§ WORK TO COMPLETE
When the word "logis" appears in a line of the data below, list that line.

§ EXCERPTED RECORDS
□ □ □

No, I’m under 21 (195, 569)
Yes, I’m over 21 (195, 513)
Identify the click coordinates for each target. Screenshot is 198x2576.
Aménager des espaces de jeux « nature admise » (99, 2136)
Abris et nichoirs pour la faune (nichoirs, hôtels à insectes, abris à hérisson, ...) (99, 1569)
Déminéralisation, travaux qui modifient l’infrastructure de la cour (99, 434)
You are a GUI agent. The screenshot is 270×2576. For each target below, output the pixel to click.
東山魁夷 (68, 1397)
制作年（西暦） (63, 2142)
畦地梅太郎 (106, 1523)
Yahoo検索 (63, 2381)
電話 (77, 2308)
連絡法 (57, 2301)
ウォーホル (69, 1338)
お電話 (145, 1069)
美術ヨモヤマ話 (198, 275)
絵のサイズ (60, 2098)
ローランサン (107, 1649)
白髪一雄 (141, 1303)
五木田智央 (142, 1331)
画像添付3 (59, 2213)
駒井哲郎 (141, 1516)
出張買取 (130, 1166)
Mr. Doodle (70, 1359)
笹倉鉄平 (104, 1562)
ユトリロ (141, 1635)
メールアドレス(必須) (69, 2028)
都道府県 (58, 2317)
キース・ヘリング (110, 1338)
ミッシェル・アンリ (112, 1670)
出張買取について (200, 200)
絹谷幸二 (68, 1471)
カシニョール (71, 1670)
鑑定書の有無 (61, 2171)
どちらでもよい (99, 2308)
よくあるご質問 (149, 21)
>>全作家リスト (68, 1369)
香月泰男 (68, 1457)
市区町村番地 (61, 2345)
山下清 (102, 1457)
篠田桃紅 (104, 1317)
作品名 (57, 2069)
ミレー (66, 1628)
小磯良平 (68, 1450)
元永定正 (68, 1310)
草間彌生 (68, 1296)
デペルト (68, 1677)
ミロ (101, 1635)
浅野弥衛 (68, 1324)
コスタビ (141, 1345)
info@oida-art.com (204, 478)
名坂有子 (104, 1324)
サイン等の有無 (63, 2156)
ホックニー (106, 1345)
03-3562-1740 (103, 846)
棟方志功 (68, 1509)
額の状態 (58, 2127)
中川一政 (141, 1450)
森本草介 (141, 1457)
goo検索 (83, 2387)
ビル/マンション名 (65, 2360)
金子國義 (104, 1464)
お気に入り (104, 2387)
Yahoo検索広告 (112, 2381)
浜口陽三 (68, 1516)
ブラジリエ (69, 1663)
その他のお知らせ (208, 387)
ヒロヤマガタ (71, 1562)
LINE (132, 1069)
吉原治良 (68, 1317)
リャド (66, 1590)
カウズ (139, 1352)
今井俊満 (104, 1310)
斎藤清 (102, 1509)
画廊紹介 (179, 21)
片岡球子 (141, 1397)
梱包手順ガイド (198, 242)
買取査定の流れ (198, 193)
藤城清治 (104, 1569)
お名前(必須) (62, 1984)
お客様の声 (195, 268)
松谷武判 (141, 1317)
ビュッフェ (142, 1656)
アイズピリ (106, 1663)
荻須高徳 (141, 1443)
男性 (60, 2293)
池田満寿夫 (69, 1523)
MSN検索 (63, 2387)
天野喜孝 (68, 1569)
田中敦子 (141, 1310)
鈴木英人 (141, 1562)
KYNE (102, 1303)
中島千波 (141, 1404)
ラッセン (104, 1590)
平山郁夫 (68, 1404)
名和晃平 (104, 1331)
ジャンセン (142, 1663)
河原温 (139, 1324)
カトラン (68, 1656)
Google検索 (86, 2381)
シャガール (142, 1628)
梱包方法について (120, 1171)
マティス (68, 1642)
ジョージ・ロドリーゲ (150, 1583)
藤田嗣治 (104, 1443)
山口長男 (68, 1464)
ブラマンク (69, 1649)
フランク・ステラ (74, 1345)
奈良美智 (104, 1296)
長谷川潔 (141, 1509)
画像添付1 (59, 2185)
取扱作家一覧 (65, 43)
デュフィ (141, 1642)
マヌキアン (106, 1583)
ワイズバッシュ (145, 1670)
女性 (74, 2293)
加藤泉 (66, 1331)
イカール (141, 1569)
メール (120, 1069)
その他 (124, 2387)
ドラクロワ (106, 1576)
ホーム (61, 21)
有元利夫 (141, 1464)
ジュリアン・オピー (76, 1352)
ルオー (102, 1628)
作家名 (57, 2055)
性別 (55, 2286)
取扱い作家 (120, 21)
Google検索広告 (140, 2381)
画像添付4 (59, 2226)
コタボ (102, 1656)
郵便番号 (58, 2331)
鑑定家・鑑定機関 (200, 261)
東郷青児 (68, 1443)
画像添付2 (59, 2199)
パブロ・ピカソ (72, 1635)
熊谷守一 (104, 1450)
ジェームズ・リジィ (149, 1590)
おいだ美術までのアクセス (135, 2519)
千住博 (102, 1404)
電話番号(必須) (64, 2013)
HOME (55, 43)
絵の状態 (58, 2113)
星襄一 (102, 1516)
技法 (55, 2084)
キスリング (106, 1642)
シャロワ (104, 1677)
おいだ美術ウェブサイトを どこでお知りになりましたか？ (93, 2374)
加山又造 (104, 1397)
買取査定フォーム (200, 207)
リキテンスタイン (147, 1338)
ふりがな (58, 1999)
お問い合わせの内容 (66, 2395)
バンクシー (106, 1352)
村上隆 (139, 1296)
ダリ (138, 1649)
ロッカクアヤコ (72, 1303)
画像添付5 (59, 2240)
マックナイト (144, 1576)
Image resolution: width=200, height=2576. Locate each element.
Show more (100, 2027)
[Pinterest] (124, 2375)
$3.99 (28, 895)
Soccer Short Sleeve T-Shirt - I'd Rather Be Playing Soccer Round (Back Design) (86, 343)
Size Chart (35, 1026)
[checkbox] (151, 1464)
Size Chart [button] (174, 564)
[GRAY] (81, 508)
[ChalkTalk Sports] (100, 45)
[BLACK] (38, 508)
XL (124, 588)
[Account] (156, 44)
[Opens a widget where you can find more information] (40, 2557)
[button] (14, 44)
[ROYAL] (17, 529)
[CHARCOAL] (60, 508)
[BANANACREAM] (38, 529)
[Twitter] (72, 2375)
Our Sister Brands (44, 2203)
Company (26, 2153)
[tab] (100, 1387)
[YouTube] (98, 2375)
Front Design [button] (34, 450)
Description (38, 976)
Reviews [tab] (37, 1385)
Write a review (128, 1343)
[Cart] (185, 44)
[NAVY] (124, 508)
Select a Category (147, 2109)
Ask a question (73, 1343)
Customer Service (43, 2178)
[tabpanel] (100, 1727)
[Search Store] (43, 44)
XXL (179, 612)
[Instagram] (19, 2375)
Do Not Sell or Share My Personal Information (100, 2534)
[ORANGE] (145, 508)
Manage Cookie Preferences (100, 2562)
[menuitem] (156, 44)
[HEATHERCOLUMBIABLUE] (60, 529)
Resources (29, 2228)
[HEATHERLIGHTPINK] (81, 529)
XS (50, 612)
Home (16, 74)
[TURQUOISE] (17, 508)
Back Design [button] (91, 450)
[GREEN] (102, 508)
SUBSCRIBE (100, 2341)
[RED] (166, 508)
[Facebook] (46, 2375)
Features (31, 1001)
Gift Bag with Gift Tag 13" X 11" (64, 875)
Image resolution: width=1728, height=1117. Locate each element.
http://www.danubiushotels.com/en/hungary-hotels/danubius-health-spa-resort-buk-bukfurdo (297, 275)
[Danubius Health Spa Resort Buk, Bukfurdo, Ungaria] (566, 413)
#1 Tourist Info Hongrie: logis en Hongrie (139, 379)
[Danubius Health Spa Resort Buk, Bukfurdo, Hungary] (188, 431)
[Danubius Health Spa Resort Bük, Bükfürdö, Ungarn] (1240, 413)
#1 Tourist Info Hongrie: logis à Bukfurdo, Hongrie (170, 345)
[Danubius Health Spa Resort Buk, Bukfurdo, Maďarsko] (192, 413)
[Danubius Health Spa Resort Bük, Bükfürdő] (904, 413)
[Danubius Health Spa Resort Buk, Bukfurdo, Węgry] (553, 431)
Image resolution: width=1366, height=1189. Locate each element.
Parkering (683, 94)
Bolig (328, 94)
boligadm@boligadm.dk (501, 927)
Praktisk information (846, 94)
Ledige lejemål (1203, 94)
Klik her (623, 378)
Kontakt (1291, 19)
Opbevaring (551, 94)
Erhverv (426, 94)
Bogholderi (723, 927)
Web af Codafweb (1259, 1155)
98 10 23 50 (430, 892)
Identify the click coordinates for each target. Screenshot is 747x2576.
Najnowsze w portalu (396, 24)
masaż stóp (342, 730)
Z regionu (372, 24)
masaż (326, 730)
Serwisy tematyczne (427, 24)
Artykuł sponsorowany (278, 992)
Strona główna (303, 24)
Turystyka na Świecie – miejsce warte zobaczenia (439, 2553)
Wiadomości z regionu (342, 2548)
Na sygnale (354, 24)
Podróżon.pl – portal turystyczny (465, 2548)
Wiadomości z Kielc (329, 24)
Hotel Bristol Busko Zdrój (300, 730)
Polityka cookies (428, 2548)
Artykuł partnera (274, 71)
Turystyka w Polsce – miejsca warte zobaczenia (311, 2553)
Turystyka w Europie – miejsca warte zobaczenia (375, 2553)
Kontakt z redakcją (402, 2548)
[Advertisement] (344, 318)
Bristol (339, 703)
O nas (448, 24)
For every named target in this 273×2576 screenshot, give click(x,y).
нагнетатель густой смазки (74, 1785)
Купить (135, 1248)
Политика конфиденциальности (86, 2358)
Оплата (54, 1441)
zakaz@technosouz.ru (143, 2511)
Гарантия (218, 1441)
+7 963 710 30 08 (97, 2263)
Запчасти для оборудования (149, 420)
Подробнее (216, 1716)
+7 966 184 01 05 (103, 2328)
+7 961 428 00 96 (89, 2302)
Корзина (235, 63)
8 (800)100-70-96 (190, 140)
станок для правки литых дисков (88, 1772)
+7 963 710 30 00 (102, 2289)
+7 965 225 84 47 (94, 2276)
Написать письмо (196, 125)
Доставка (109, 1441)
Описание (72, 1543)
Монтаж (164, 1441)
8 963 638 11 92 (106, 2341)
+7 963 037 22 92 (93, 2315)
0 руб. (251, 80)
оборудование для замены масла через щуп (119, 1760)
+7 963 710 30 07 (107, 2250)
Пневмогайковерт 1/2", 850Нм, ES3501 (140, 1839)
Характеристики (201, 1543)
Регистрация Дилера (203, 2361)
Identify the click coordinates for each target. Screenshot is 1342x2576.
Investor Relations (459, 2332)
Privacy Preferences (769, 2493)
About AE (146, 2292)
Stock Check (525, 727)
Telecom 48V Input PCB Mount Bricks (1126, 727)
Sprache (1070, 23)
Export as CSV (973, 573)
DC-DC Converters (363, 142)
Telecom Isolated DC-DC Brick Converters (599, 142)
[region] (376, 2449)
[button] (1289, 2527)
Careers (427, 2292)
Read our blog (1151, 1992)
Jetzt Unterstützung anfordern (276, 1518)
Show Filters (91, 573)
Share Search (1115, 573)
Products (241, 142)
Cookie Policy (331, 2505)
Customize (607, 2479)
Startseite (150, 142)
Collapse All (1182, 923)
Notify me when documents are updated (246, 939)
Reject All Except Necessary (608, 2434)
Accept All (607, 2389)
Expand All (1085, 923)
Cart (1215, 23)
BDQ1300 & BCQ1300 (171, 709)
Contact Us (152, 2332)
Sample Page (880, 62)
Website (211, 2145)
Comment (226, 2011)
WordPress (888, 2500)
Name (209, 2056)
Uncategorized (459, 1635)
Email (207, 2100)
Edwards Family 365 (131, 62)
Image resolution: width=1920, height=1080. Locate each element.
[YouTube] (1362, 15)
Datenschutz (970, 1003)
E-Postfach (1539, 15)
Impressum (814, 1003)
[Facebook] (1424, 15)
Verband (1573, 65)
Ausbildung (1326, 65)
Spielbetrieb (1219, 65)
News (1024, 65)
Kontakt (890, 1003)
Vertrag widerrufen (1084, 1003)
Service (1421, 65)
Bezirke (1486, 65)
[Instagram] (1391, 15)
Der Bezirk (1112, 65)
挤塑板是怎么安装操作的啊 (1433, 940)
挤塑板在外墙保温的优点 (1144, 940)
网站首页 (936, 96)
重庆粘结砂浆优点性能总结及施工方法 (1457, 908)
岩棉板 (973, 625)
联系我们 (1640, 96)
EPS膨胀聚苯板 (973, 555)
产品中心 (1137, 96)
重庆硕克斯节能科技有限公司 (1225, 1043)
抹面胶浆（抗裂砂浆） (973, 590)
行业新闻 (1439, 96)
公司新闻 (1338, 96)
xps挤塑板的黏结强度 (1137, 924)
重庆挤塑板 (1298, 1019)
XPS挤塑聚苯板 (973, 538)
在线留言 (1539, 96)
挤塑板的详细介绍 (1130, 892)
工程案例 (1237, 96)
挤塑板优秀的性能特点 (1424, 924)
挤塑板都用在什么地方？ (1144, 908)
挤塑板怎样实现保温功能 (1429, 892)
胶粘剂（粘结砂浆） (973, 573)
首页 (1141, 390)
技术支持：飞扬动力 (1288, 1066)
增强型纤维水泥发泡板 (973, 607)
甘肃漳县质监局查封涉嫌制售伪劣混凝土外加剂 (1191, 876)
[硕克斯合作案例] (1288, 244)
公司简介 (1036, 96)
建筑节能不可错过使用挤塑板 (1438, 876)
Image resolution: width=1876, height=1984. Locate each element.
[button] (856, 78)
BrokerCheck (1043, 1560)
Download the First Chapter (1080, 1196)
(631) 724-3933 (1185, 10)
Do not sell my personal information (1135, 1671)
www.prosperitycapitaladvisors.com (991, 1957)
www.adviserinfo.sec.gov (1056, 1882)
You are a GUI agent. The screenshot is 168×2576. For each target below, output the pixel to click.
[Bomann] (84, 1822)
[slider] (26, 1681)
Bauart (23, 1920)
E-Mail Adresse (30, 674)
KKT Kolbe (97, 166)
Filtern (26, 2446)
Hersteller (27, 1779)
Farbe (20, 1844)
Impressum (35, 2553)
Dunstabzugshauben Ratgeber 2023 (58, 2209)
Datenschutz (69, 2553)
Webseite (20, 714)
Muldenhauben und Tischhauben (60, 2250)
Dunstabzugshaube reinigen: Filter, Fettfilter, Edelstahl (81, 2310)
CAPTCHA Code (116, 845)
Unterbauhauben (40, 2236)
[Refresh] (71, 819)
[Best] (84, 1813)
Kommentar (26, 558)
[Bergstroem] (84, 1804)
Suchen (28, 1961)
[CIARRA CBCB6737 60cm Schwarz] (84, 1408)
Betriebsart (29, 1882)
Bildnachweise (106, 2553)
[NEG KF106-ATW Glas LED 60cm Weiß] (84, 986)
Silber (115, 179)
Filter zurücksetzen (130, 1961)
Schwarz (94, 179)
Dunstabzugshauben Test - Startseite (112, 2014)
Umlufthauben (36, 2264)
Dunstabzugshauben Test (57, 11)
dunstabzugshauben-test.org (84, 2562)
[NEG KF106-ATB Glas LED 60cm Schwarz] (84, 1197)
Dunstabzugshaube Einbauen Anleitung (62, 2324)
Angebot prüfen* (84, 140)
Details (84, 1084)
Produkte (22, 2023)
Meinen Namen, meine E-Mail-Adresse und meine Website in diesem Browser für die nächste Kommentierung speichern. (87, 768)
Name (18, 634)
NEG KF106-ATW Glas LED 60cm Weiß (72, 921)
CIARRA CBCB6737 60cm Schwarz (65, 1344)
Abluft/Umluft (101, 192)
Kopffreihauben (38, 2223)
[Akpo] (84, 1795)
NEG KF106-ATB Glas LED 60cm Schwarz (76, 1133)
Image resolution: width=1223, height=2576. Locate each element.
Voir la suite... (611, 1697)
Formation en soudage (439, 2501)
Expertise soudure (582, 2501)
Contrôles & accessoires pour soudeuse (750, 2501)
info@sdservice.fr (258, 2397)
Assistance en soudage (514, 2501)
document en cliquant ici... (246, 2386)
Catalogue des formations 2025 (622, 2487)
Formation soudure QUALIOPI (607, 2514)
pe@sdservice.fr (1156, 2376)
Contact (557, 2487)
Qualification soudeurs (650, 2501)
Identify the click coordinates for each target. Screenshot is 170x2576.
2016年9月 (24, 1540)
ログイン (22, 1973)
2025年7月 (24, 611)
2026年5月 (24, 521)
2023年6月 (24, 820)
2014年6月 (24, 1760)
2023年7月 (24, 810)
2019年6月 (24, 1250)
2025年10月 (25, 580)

□ □ □

§ EXERCISE ANSWER
#1 Tourist Info Hongrie: logis en Hongrie (139, 379)
#1 Tourist Info Hongrie: logis à Bukfurdo, Hongrie (170, 345)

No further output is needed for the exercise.